Below is a short working example of loading the Australian export price index time-series from International Financial Statistics (IFS) into a pandas dataframe directly from the IMF API.

In [1]:

# Example: loading IMF data into pandas

# Import libraries
import requests
import pandas as pd

# URL for the IMF JSON Restful Web Service, 
# IFS database, and Australian export prices series
url = 'http://dataservices.imf.org/REST/SDMX_JSON.svc/CompactData/IFS/Q.AU.PXP_IX.?startPeriod=1957&endPeriod=2016'

# Get data from the above URL using the requests package
data = requests.get(url).json()

# Load data into a pandas dataframe
auxp = pd.DataFrame(data['CompactData']['DataSet']['Series']['Obs'])
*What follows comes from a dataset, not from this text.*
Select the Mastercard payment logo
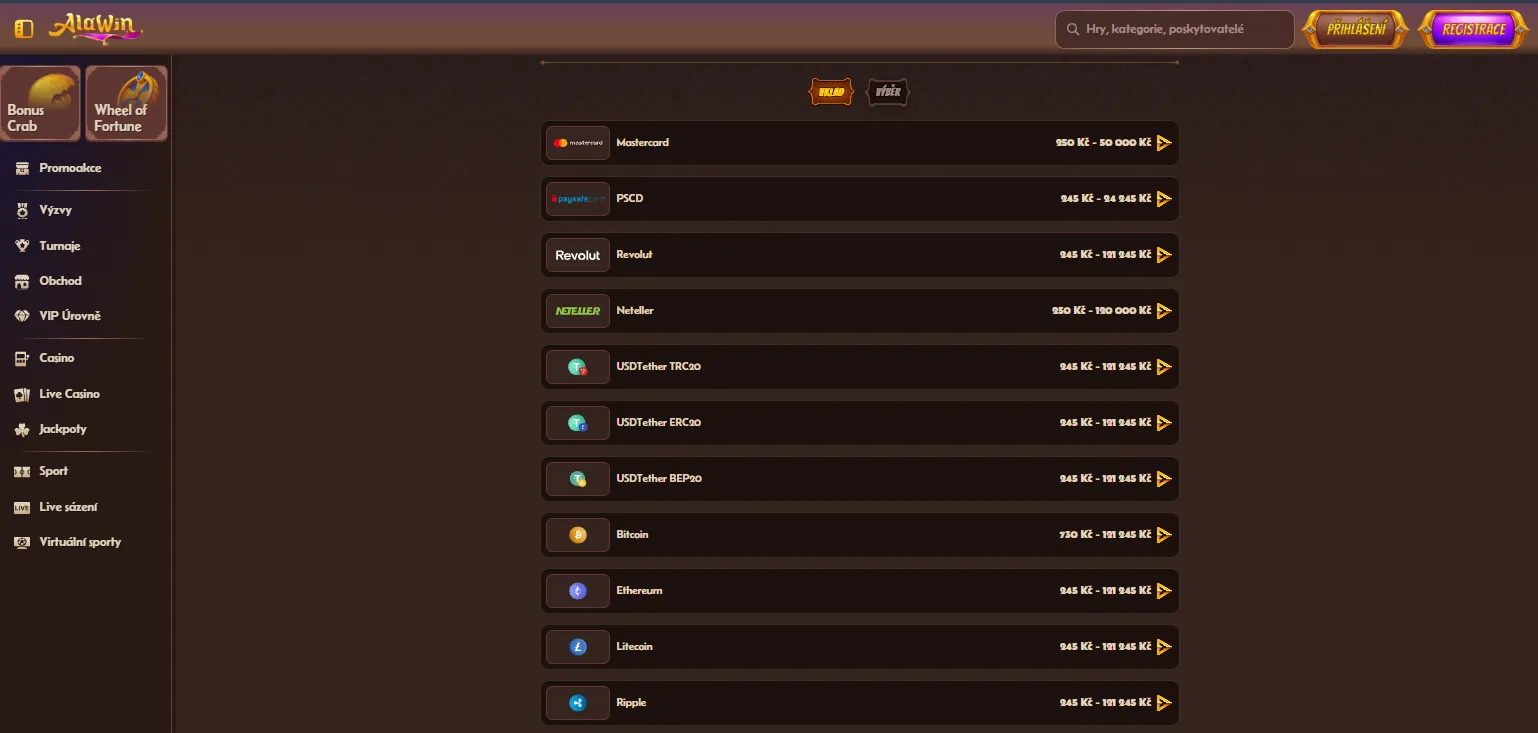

# Show the last five observiations
auxp.tail()

Out [1]:

@BASE_YEAR @OBS_VALUE @TIME_PERIOD
232 2010 94.6044171093095 2015-Q1
233 2010 90.4668716801789 2015-Q2
234 2010 90.4668716801789 2015-Q3
235 2010 85.5465473860777 2015-Q4
236 2010 81.5208275090858 2016-Q1

Breaking down the URL

The ‘key’ in our request is the URL, which contains instructions about which data we want.

The URL has three parts,

  1. http://dataservices.imf.org/REST/SDMX_JSON.svc/CompactData/ The base for requests using the JSON restful data service;
  2. IFS/ the database ID, IFS, for International Financial Statistics;
  3. Q.AU.PXP_IX.?startPeriod=1957&endPeriod=2016 the data dimension and time period information.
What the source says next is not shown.